# big panfish lures



## London calling (Dec 12, 2008)

I want to target big panfish this year. I've caught a few on bass size minnows/crankbaits but that has been hit & miss. Does anybody have a go to lure for big panfish :B ? 

Thanks


----------



## Tiny Tim (Sep 19, 2006)

When I fish a private lake or pond, I never go without a Beatle Spin. I have got some really big gills and crappies on them over the years.


----------



## peple of the perch (Sep 13, 2004)

I like the rebel craws, or crappie plastics for big gills


----------



## firehawkmph (Aug 14, 2008)

Black and red ant with a few maggots or a Berkley micro craw on it.
Mike Hawkins


----------



## legendaryyaj (Nov 1, 2005)

Biggest gill Ive ever gotten was on a 1/2oz bass tandem spinnerbait.

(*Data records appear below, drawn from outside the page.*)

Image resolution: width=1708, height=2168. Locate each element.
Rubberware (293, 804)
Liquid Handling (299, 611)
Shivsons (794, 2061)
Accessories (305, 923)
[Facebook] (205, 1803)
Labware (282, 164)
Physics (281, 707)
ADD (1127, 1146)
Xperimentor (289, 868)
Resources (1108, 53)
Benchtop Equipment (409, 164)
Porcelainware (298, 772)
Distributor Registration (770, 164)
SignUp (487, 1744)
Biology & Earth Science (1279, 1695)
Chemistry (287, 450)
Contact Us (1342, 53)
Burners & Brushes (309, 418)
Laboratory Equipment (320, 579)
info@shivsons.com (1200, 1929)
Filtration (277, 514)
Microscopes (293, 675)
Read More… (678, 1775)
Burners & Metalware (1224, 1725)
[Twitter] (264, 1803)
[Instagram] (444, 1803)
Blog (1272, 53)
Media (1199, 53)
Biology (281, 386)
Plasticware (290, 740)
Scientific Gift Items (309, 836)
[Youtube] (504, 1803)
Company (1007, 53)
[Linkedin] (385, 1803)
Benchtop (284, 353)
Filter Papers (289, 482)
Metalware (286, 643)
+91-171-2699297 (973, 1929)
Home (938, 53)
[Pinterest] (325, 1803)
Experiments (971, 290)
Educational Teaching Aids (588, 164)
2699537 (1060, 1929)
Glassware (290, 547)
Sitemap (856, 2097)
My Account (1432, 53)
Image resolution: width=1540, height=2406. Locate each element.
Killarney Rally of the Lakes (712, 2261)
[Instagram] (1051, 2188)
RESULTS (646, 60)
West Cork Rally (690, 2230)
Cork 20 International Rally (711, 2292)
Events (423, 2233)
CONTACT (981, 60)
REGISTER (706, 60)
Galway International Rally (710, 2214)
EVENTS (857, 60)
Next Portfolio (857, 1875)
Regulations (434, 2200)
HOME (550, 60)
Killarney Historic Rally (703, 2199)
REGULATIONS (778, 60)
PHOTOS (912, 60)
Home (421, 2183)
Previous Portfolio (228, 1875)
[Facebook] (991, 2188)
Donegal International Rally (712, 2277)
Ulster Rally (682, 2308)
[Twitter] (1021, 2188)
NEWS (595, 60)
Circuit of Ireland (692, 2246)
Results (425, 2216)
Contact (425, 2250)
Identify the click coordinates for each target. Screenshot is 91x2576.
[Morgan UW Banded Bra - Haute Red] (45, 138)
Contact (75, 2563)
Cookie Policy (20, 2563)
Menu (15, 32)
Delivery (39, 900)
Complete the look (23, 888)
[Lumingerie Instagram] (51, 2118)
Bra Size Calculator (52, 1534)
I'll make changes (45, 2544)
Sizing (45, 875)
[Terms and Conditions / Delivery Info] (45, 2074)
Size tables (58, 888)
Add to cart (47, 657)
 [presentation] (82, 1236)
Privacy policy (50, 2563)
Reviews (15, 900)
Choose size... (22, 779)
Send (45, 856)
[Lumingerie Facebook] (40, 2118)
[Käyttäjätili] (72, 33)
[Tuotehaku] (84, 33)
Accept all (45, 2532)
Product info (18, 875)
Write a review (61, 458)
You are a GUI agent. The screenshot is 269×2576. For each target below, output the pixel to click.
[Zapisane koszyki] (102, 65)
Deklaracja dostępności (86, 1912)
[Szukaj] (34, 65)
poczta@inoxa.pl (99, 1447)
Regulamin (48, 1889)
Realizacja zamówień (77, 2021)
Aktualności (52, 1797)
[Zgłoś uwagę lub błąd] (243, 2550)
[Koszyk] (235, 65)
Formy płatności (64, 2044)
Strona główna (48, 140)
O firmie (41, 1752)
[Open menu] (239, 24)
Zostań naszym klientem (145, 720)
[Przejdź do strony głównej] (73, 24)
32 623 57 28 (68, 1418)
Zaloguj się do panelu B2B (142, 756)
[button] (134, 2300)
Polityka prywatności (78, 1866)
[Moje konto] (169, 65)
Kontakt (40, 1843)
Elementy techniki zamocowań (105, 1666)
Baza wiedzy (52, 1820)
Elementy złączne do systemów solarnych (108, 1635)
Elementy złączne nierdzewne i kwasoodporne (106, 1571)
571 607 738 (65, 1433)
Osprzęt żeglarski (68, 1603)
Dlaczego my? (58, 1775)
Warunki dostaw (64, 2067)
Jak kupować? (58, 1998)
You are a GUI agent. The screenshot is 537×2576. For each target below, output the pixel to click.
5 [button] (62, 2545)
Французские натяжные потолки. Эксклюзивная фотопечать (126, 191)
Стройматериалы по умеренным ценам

Shocked the crap outta me. Go big or go home!


----------



## icehuntR (Dec 18, 2005)

whole nitecrawler on a plastic worm hook.Back in the 70's at Ladue by that island left of the boat house in the evening.Big gills & bass. Ah , the good old days when slabs swam free. Rooster tails 1/4oz.


----------



## Big Joshy (Apr 26, 2004)

First consider if are you fishing a body of water that has big gills or crappie.
Hard to catch if they aren't there.

I think these are all good suggestions, fish for the gills with crappie lures, and fish for the crappie like your fishing for bass.

My best softwater crappie have all come on 3-4 inch suspending jerkbaits in the early spring when they push shallow and the water is still cold. jerk- pause- repeat

Also big gills are suckers for bigger panfish poppers on a flyrod. It just seems to call the biggest gills around. Once in the spring while fishing for stocked trout, I caught 4 fish ohio gills on half a night crawler laid on the bottom.


----------



## symba (May 23, 2008)

I say use any bait that you regularly would (worms, jigs, roosters), but UPSIZE! I got a 12" crappie on a 5" bait last year while SM fishing.


----------



## striperswiper (Oct 14, 2008)

i would have to say a very small shad spinner ive caught my largest gills on this lure it works great just cast out and reel in it simple ive caught gills well hybrids 10"+ it works


----------